Exercise set:
- 1) From the zero-hours contracts article, quote the passage between "The Tories have" and "this Government, basically‘.", inclusive.
- 2) According to the zero-hours contracts article, what is the title of Alexander Zeldin's new play?
- 3) Render this sentence from the zero-hours contracts article in Spanish: "Zero-hours contracts: refuse to work with one, and you might lose your benefits."

Reading text:
== Segment start ==

Kate Maltby Kate Maltby

The Tories have little to fear from this latest luvvie attack on its policies

Zero-hours contracts: refuse to work with one, and you might lose your benefits. To the Left, it’s preeminent proof of the Coalition’s malevolence, a brightly blazoned slave contract clutched in a cold Tory fist. So it’s no wonder that the lefty press has seized upon Beyond Caring, Alexander Zeldin’s new play about the invisible working poor, as one big ‘fuck this Government, basically‘.

The Guardian starts its puff-preview with a reminder that ‘16 per cent don’t get the hours they need to make ends meet and one-in-four would like more work‘ (we hear little about the other 84 per cent). The original report from which the Guardian selectively quotes in fact concluded that ‘zero-hours contracts have been unfairly demonised and oversimplified‘. Given all the Government is currently doing to abolish real slavery, it’s all a bit egregious.

== Segment end ==

Data provided:
== Segment start ==

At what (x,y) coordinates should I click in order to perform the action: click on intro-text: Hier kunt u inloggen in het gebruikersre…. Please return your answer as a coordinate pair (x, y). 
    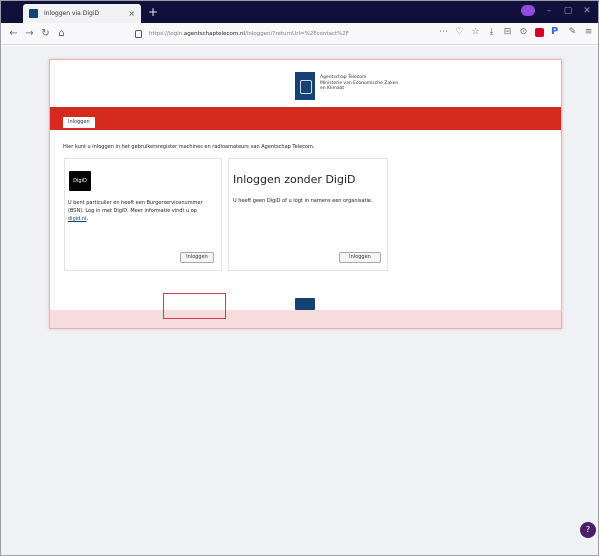
    Looking at the image, I should click on (189, 147). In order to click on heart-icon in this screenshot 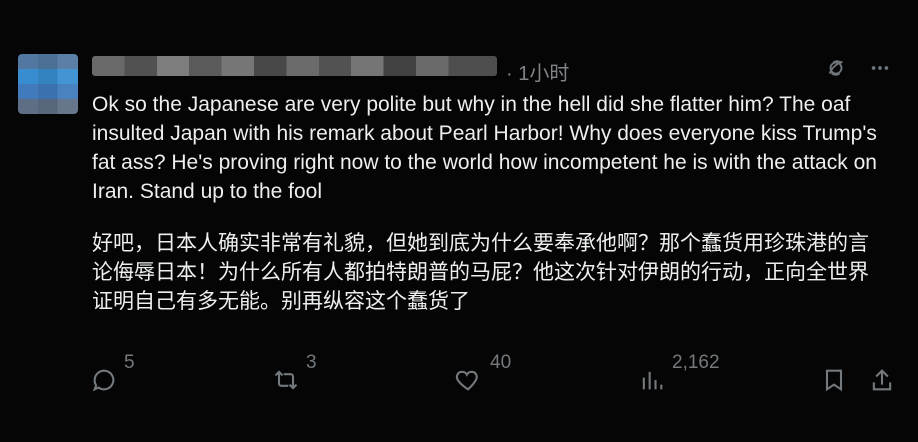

== Segment end ==

Outputs for the tasks:
- 1)
The Tories have little to fear from this latest luvvie attack on its policies

Zero-hours contracts: refuse to work with one, and you might lose your benefits. To the Left, it’s preeminent proof of the Coalition’s malevolence, a brightly blazoned slave contract clutched in a cold Tory fist. So it’s no wonder that the lefty press has seized upon Beyond Caring, Alexander Zeldin’s new play about the invisible working poor, as one big ‘fuck this Government, basically‘.

- 2) Beyond Caring

- 3) Contratos de cero horas: si te niegas a trabajar con uno, podrías perder tus prestaciones.